Count how many lines of the material below contain the word "label". Reply with the number alone.

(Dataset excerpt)

<<<<

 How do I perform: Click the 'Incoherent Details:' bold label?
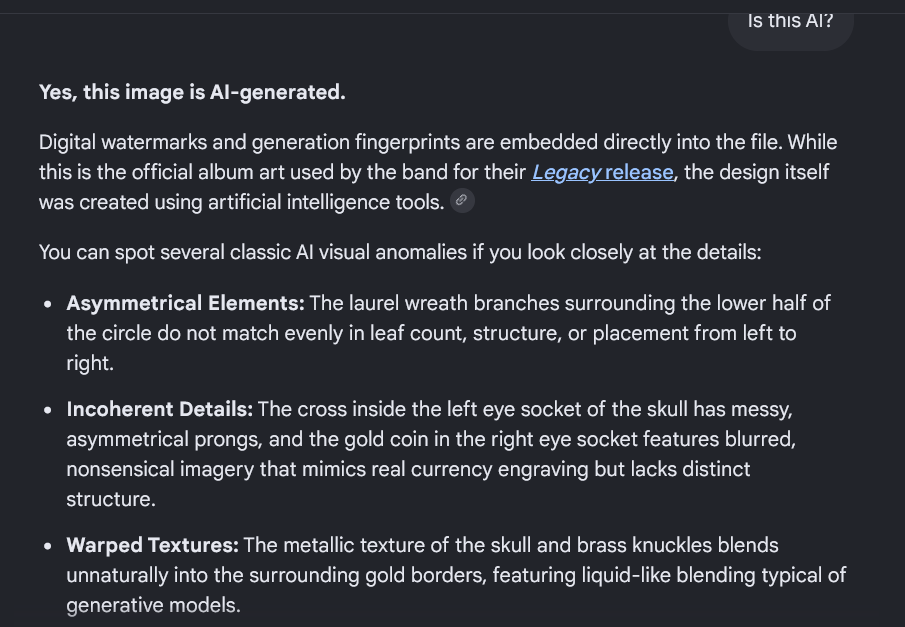click(160, 409)
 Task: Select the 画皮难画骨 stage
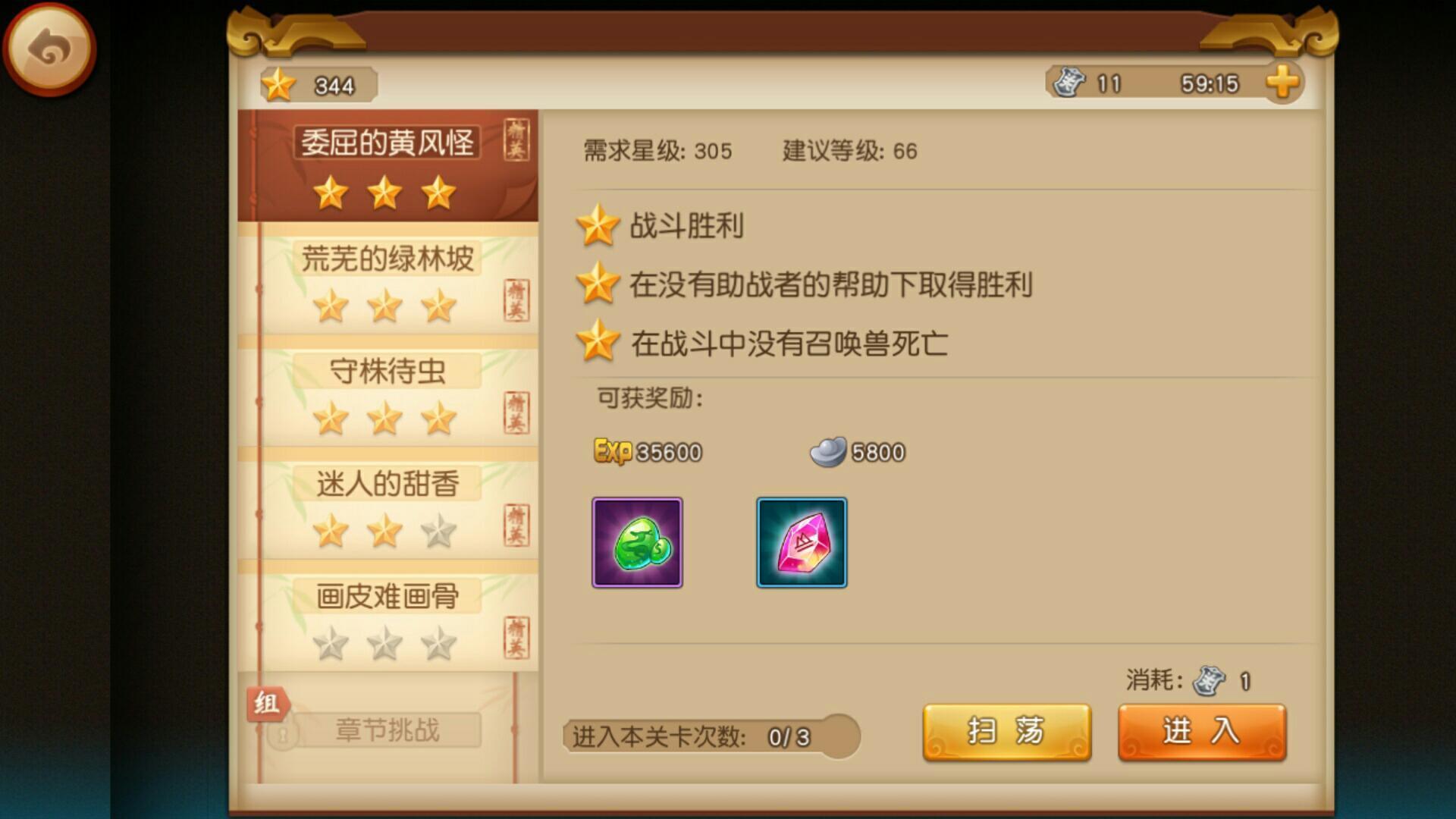[x=388, y=616]
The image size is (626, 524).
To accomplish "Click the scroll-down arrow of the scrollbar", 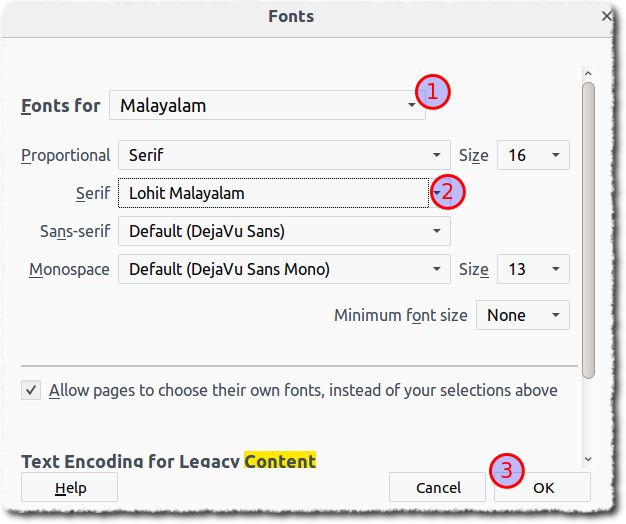I will (588, 459).
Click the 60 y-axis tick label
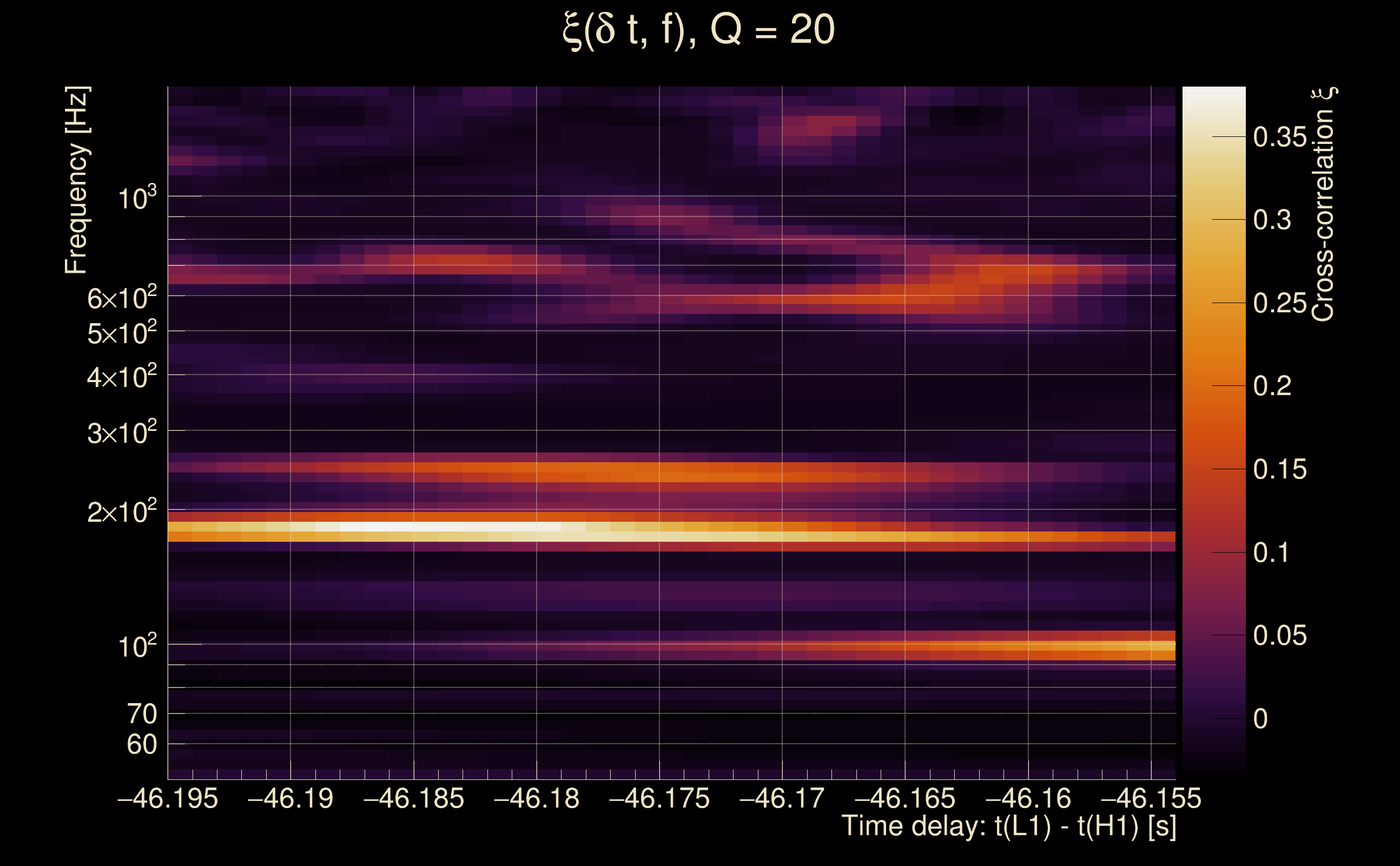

>>>>

> [Worked solution] 2